I often reread books. Some of them fair better the second time around, some not so well, and others, simply put, never fade. What happens when we reread books?
“To be sure, it’s possible to reread because you remain puzzled by a text and obliged to tackle it again in order to figure it out. Most rereading, though, is undertaken for reasons other than exegesis, and it doesn’t involve conscious, purposeful work.”
“Willingness to yield oneself to the text in a way impossible the first time through is, I think, the crucial element in rereading.… The rereader customarily feels less pressure. She can allow herself a state of suspended attention comparable to Keats’s ‘negative capability,’ a condition of receptivity devoid, as the poet says, of irritable reaching after fact and reason — of irritable reaching after anything at all.”
“A book remains the same through time, but the context and personality of the reader don’t.

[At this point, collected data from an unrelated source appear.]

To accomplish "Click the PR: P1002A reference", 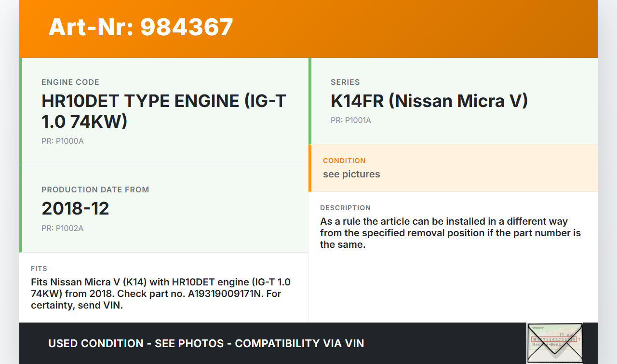I will click(63, 229).
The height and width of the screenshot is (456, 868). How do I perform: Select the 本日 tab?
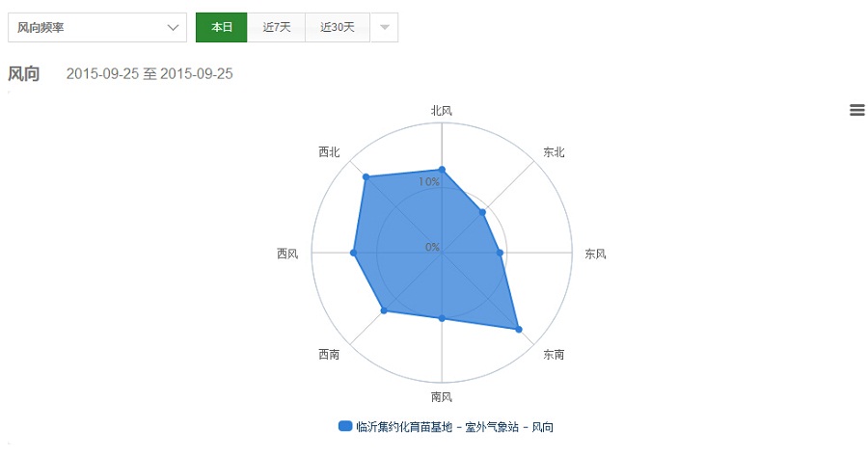221,27
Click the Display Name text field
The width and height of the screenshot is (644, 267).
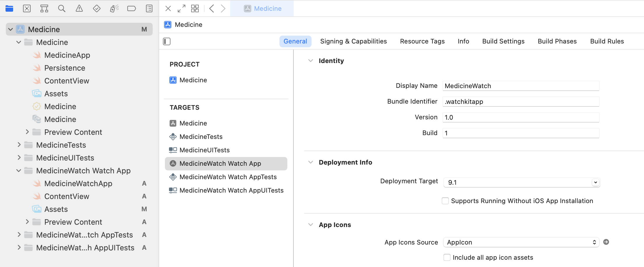(520, 86)
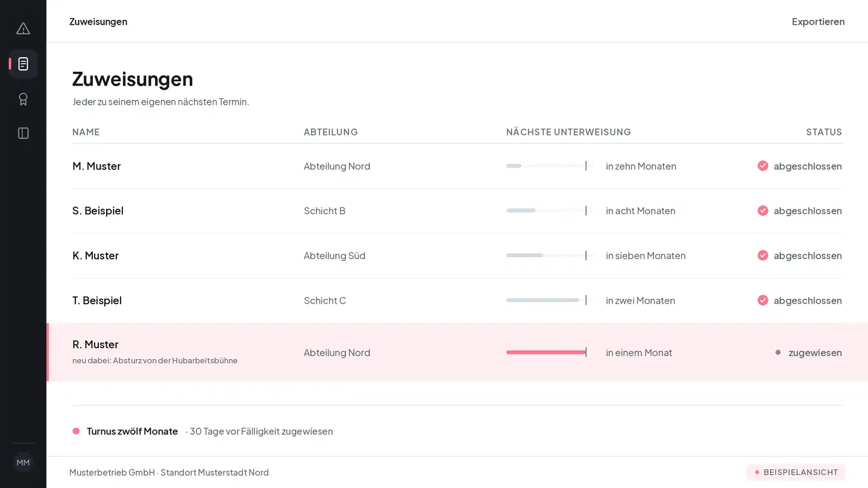Open the certificate badge sidebar icon

(23, 99)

Whether the consequence is nostalgia or embarrassment can be the luck of the draw.”
Reader finds “the bewilderment that can occur upon revisiting a once-beloved work and … the thrill is gone … trying to understand the changes in the world and in herself that made them disappointing, or worse, after the passage of decades.”
“With frequent rereading, a work “comes to inhabit the deep reaches of the brain.” This seems allied to something that the late John Leonard said: “The books we love, love us back.”